Problem details:
Repeat each record word for word.

(Saved entries)
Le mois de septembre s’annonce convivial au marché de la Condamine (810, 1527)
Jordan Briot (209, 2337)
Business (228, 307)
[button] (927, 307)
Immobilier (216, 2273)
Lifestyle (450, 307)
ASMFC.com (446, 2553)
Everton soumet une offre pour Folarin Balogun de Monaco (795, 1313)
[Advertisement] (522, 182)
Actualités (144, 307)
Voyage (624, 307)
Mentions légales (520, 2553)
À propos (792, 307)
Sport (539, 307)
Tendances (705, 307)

Result:
Le mois de septembre s’annonce convivial au marché de la Condamine (810, 1527)
Jordan Briot (209, 2337)
Business (228, 307)
[button] (927, 307)
Immobilier (216, 2273)
Lifestyle (450, 307)
ASMFC.com (446, 2553)
Everton soumet une offre pour Folarin Balogun de Monaco (795, 1313)
[Advertisement] (522, 182)
Actualités (144, 307)
Voyage (624, 307)
Mentions légales (520, 2553)
À propos (792, 307)
Sport (539, 307)
Tendances (705, 307)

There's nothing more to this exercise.